The cows galloped away after the first pass over their horns. There was one scrap of paper on the whole strip, a crushed newspaper just by a place where the ridge turned right. As soon as I saw that paper go by, I’d touch right rudder, just a little.
It was more difficult than it looked, and our first landing was not as smooth as I wanted it to be. But cars were already parking by the fence to watch the biplane fly, and passengers came out at once.
“How much do you want for a ride?”
“Three dollars. Nice and cool up there, too.” Passengers before the sign went up, I thought. A good omen.
“OK. I’ll fly with you.”
Haha, I thought, lunch. I emptied the front cockpit again, feeling that I had spent the whole day loading and unloading that front seat, and strapped my passenger aboard. The view from the ridge-top was a pretty one, rolling hills away off to the horizon, the trees and houses of the town they called “
My
-l’n” resting easy on a soft rise of ground. Taking off downhill, the biplane leaped ahead, was airborne in seconds, and climbed quickly over the fields.

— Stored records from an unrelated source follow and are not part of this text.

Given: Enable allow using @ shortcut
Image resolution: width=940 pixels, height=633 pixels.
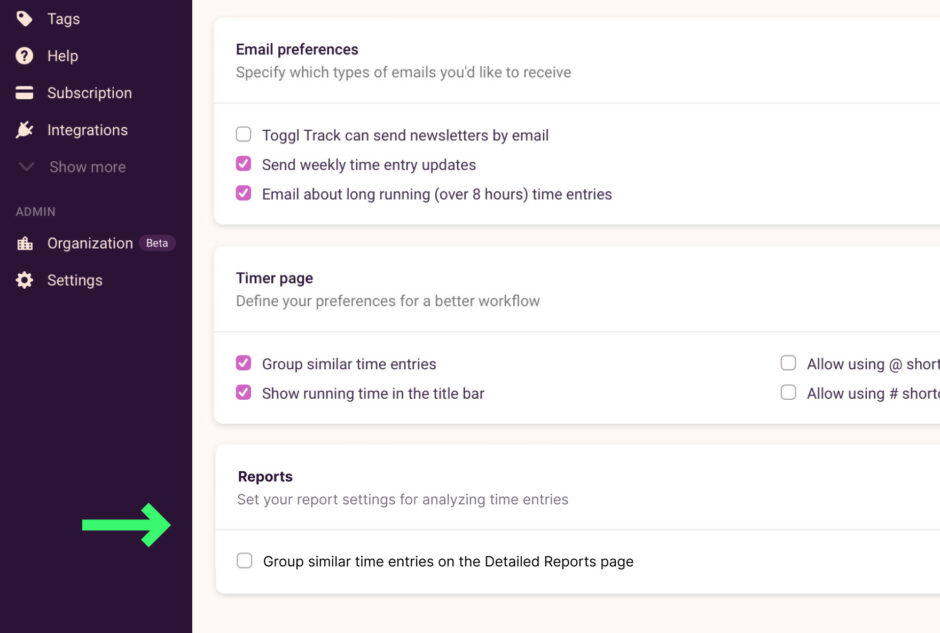Looking at the screenshot, I should tap(788, 363).
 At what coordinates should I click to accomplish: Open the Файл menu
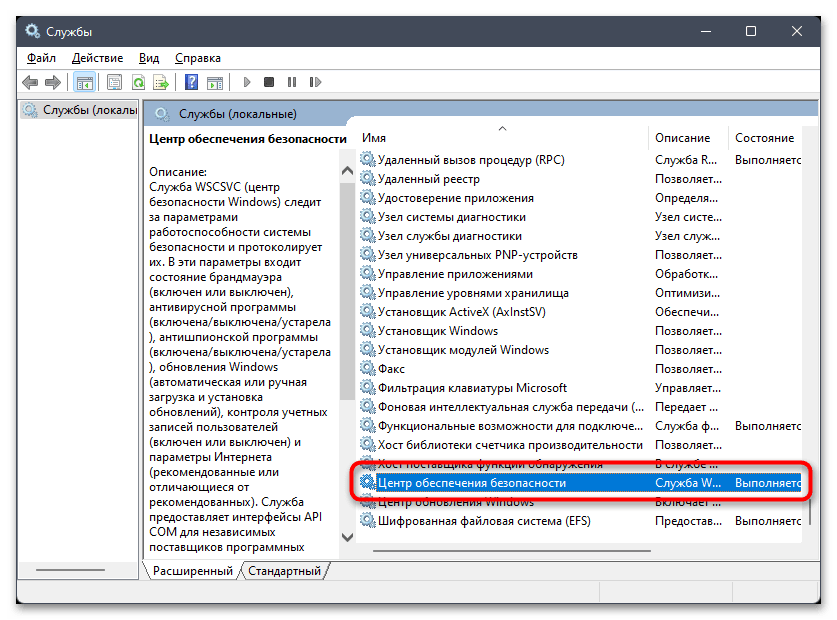pos(41,58)
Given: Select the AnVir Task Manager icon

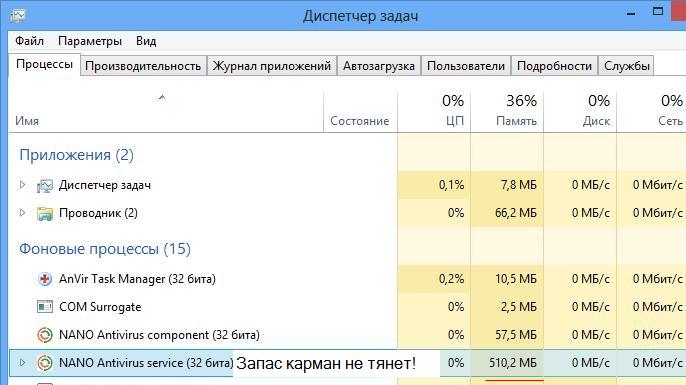Looking at the screenshot, I should [x=45, y=279].
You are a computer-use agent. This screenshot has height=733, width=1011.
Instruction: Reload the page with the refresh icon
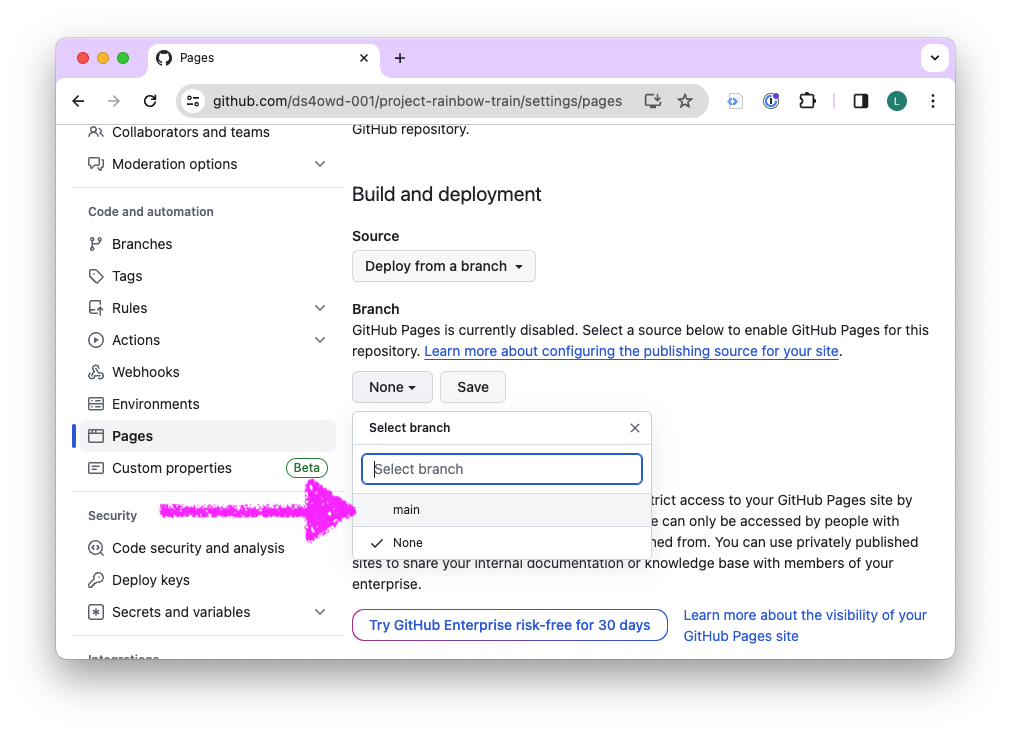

We circled town, the passenger looking down at the square and the county courthouse centered there, the pilot thinking that he just might have found a good place to barnstorm. A circle to the left, one to the right, a turn over a private lake and boat dock, a gliding spiral down over the pasture, with a gathering row of automobiles waiting, and our second landing on the ridge-top. It went smoothly. The place would work. Finding this field was finding a diamond hidden in a secret green jewel-box.
It was a different town, here. The people were much more interested in the airplane, and they wanted to fly.
“You might go out east, over the golf course,” Bill Cowgill said as he arrived in the pickup, “get some folks out there, maybe.” He was more interested in making the flying a success than anyone we had worked with. Probably because he wanted to see how the land worked as an airport.
“How are you fixed for gas, Bill?” I said. “There a filling station around, have a five-gallon can of gas, regular car gas?”
“Got some down at the house, if you want. Got plenty.”
“Well, I might take you up on ten gallons, maybe.”
Two more men stepped from the cars. “You giving rides?” they said.
“Sure thing.”
“Well, let’s go.” We went..
Circling to land, I saw that the cars had parked exactly across the end of my strip. If we touched down too long, and rolled straight along the ridge-line, we’d run right into the middle of them all. I cut the throttle back and decided that if we were rolling too fast, I’d turn left, down the side of the ridge, up the side of the crest and then deliberately ground-loop right. If everything went well, I wouldn’t even damage the airplane. Still, I didn’t want to land long.